May 9 2012
After more than ten years of work by more than 200 scientists and engineers, the MIRI instrument, which will fly on the James Webb Space Telescope (successor to the Hubble Space Telescope) is ready to be shipped to NASA. MIRI, a pioneering camera and spectrograph, is so sensitive it could see a candle on one of Jupiter's moons. Key components of MIRI have been designed and built at the Max Planck Institute for Astronomy in Heidelberg.
The James Webb Space Telescope (JWST), the designated successor to the Hubble Space Telescope, will explore the era of the first stars, trace the assembly of early galaxies, and examine in detail the birth of stars and planetary systems, and the characteristics of planets around distant stars.
In order to reach its ambitious scienctific goals, JWST will not only rely on its 6.5 m mirror (compared to Hubble's 2.4 m), but also on a suite of four sensitive instruments. The first of these instruments to be completed, the Mid-Infrared Instrument (MIRI), has today been handed over to NASA in a ceremony at the Institute of Engineering and Technology in London.

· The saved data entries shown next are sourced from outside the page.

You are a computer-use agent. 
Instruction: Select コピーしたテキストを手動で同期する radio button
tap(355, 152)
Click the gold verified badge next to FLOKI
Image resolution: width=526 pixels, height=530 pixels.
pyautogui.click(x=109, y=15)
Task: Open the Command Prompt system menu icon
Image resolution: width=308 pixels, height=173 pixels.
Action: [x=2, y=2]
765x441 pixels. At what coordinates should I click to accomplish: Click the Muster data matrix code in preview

The filter wheel of the MIRI instrument can position various kinds of filters and masks in front of the detector with high precision, enabling the instrument to take various kinds of images and spectra. Image credit: MPIA
Thomas Henning, director at the Max Planck Institute for Astronomy (MPIA) and one of the leaders of the European consortium that built the instrument, explains: »MIRI is sensitive to a particular range of infrared radiation [at wavelengths of 5 to 28 micrometers] that will allow us to peer inside the clouds where stars and planets are born – and witness such cosmic births in unprecedented detail. We will be able to examine in detail the swirling disks of gas and dust in which planets are forming!« At the same wavelengths, MIRI will also be able to detect star formation in very early galaxies, and help the other JWST instruments identify the first stars in the universe.

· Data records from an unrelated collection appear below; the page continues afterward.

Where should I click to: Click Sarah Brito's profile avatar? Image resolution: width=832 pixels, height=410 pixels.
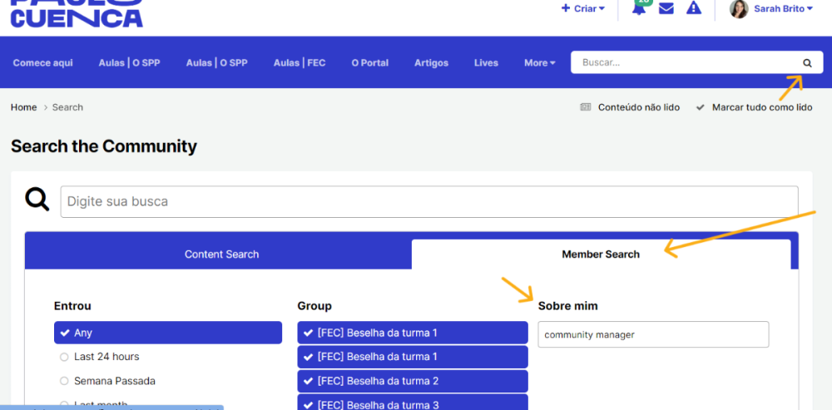point(739,9)
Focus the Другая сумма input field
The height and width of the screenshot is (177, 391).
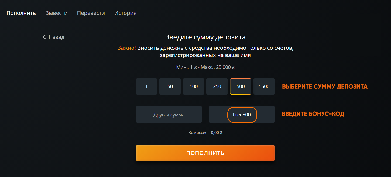[x=169, y=115]
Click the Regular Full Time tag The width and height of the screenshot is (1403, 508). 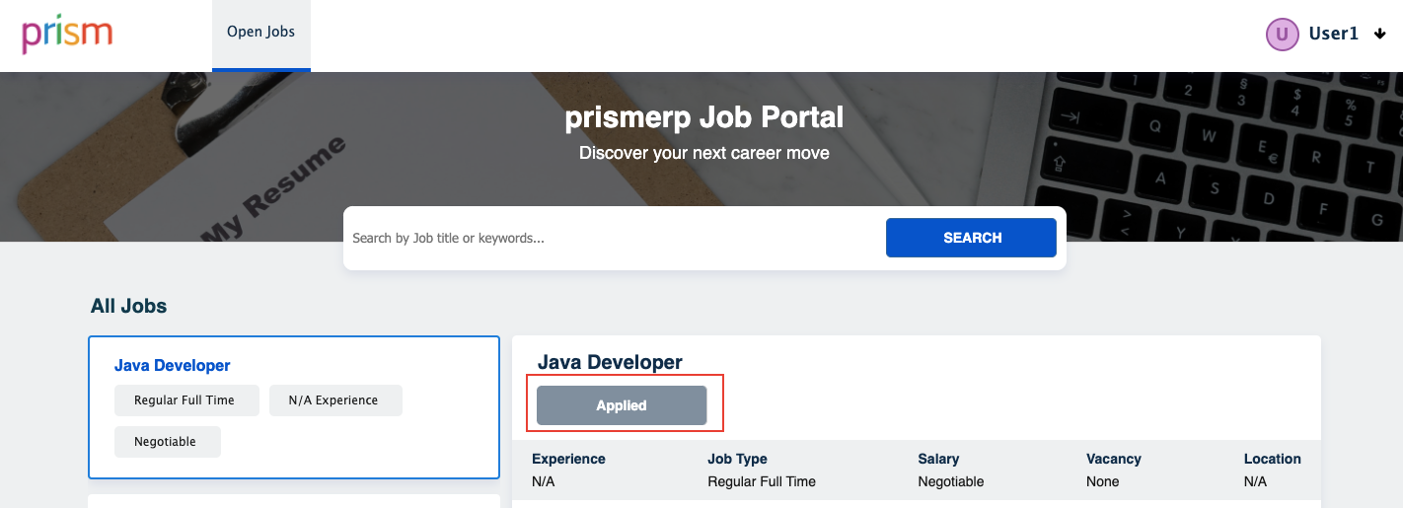185,400

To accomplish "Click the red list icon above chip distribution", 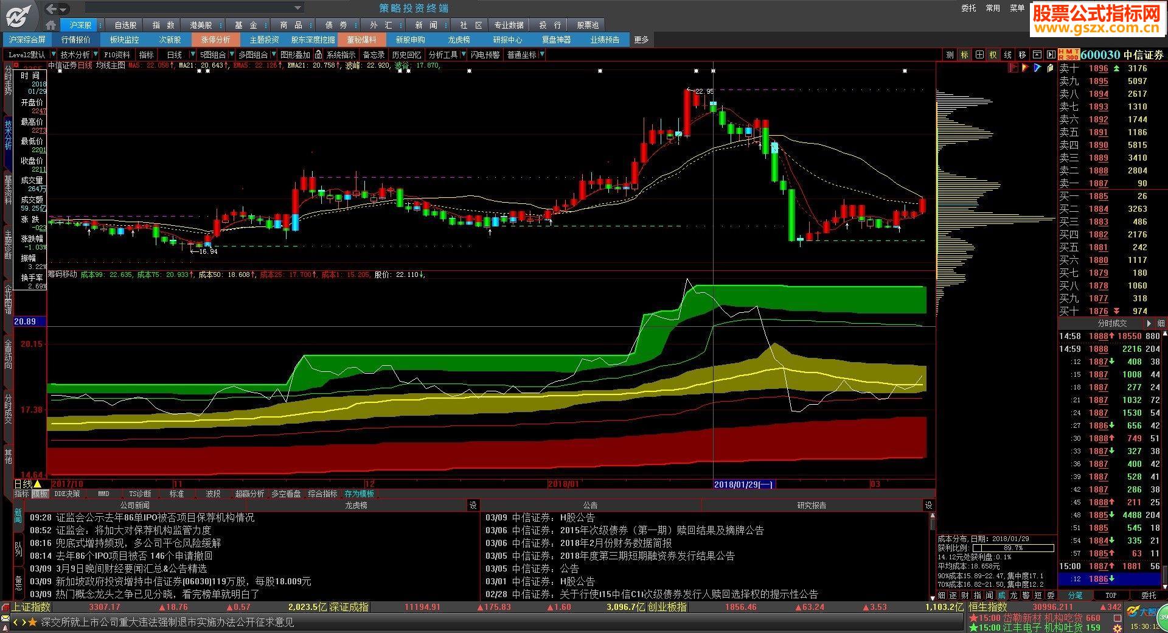I will point(1013,68).
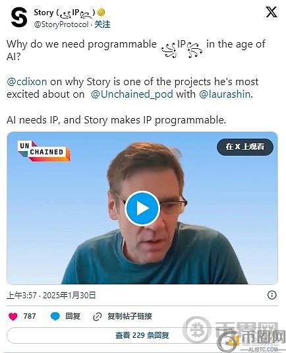Image resolution: width=286 pixels, height=353 pixels.
Task: View the 229 replies button
Action: tap(142, 335)
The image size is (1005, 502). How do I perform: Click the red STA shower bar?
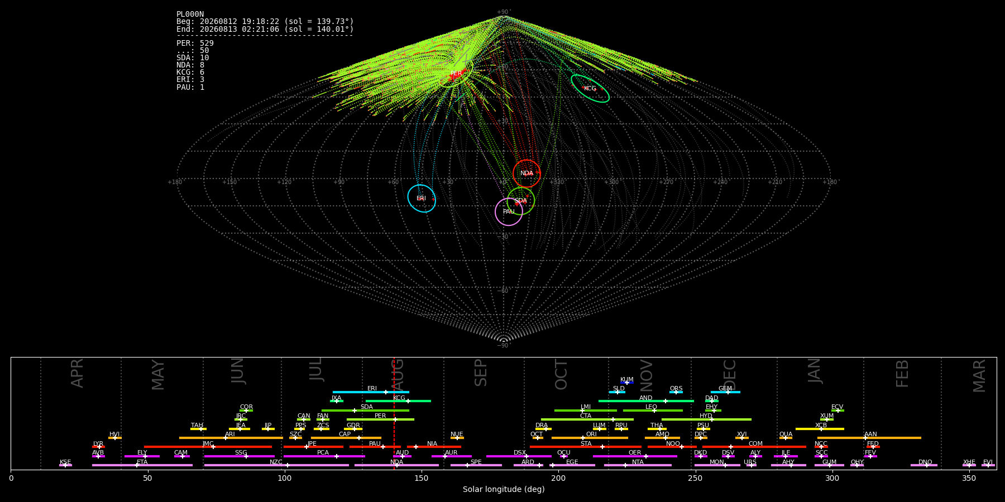[586, 447]
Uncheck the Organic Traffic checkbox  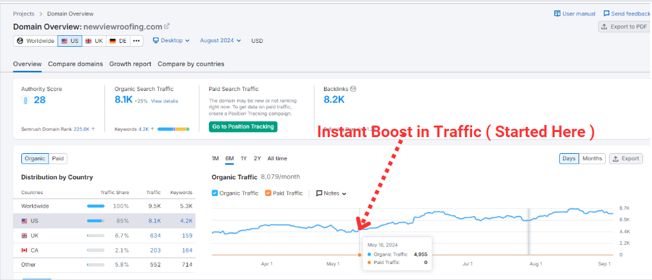pos(215,193)
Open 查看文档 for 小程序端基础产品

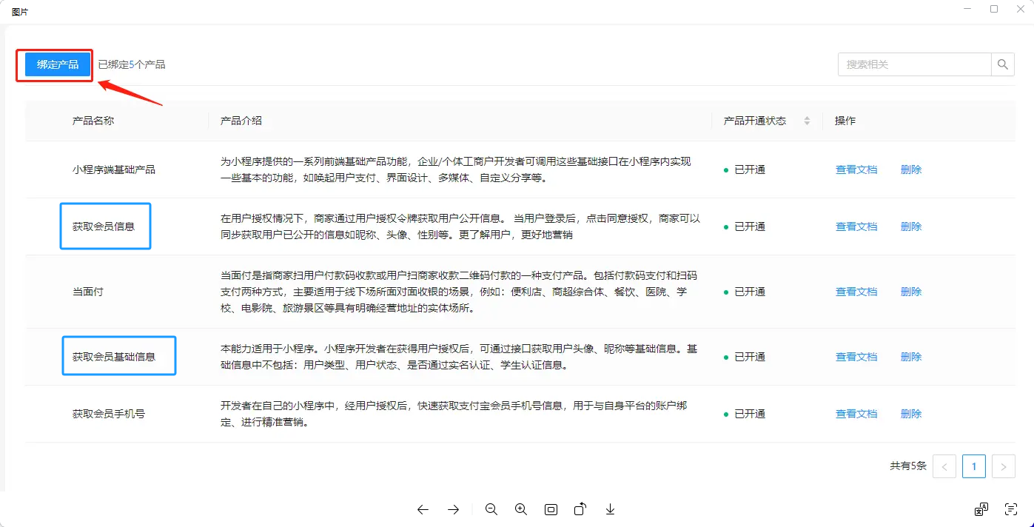(x=856, y=169)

Building MIRI involves numerous technological challenges. Oliver Krause, head of the MPIA's Infrared Space Astronomy group, gives an example:
"MIRI is a very versatile instrument – you can insert a number of different filters and other elements that allow MIRI to perform different kinds of measurements, such as taking images and spectra. But when it comes to space telescopes, even something as simple as positioning a filter very precisely in front of a detector is a major challenge. The filter wheel will experience major shaking during the launch of the Ariane 5, and then will need to work very accurately for years on end, without maintenance, at a temperature of -266 degrees Celsius."

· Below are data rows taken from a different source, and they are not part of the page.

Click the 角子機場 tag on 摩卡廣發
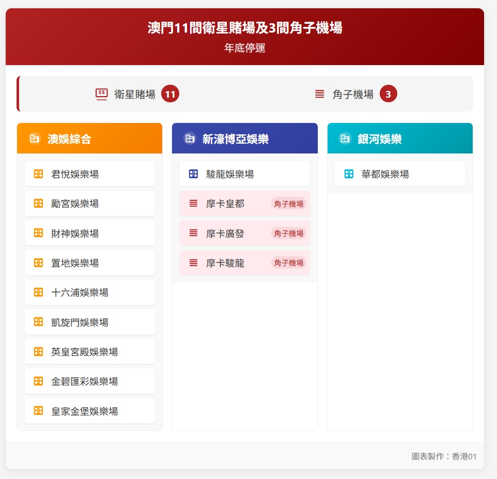The image size is (497, 479). point(288,234)
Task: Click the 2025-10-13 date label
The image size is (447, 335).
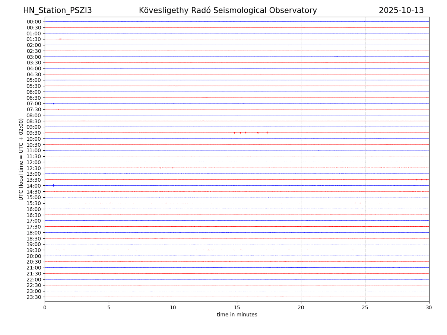Action: [401, 10]
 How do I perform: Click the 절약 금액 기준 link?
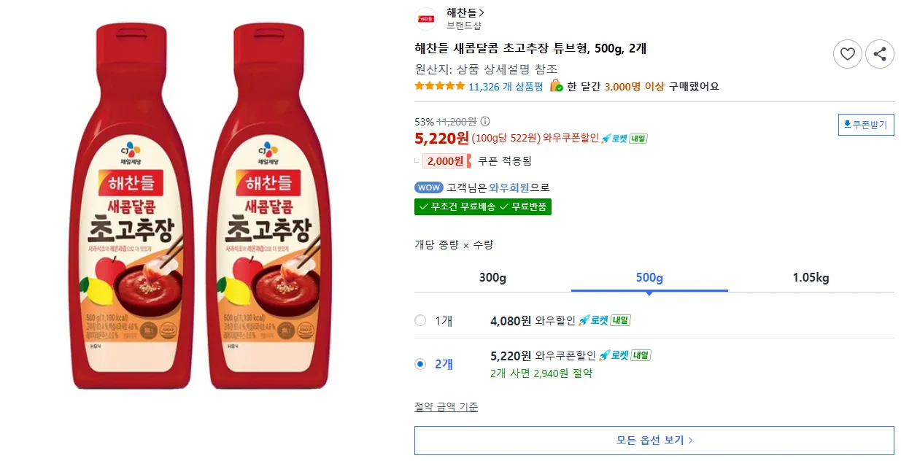coord(446,407)
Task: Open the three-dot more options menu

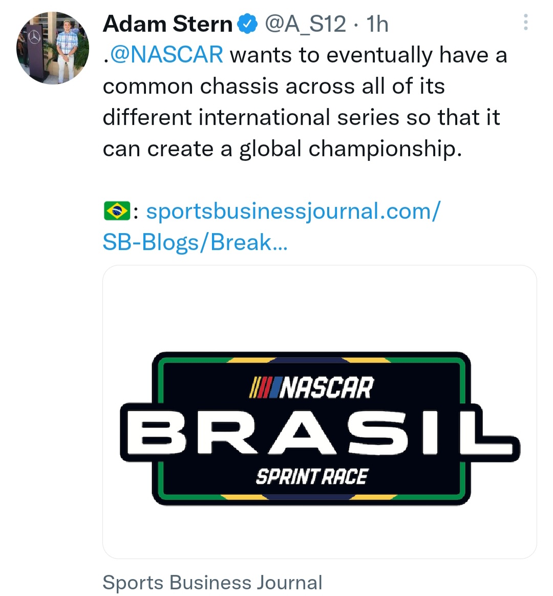Action: tap(526, 23)
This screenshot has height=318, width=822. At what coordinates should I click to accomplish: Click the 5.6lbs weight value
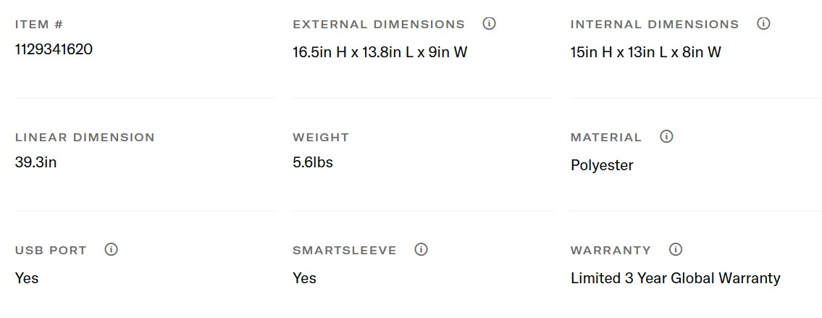(x=313, y=162)
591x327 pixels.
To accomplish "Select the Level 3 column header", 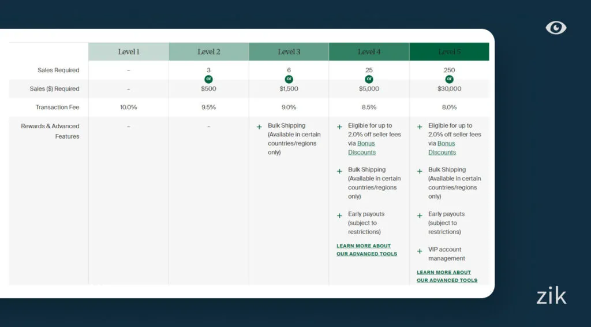I will (x=289, y=51).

Krause's group solved that challenge, providing the mechanics for the filter wheel. MPIA was also involved in the instrument's electrical system, and testing.
MIRI will now be transported to NASA's Goddard Space Flight Center in Maryland in a specially constructed environmental container designed to protect it from moisture and keep the temperature stable. Once there it will start the long process of integration with the other instruments, two years of testing to ensure that they all function together correctly, and then integration and test with the telescope optics. The launch of the James Webb Space Telescope is scheduled for 2018.